Happy Second Geoversary!
After two years caching, here's what my stats looked like. Draw your own conclusions.
| Stat Summary |
| Charts and Graphs |
My 777th find on 2/21/08 was an unknown: GC12N21 - Central Park Carousel in NYC. Guess that number was significant for me, mostly because it wasn't a skirt lifter milesone. |
Snarky Geocache Logs We'd Like to See
we decided to take the emerald earrings, and leave a rolex watch.
It's not every day that one finds such a high class hide. Let's
hope it never gets muggled. Thanks for the fun.
This was the 7th cache of the day. Thank you for bringing us to the
dumpster behind the take out chicken place. I had no idea that
grease baking in the sun could smell that bad.
Thanks for bringing us to your very special place!
My, what a lame cache. As soon as I came in site of the Wal-mart
sign I knew what I was going to find and where to look. Parked 200
feet away and left GPSr in the car to add to the challenge.

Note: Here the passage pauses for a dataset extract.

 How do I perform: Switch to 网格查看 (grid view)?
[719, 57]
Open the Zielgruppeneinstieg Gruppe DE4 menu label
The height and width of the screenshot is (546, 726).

A 12-billion dollar satellite system overhead, and this is the best
hide you could come up with! TNLN and almost didn't bother signing
the log!!
This cache is still making me angry!
This cache made me fall in love with caching again! Nice view of
the alley!
Thanks for introducing me to a new area. Left a Travel Bug so
others could see how bad this cache is.
This cache was a head-scratcher!
This cache is the reason the phrase TNLNSL was coined. One more for
the record books!!
AWESOME CACHE!! THE ADDITION OF BEER CANS AND BROKEN GLASS AS CAMO WAS TIMELESS!!! POISONOUS SPIDERS AND OLEANDER ONLY ADDED TO THE AMBIANCE!!!! A+++++++++++++++!!!!!!!!!!!!!!!!!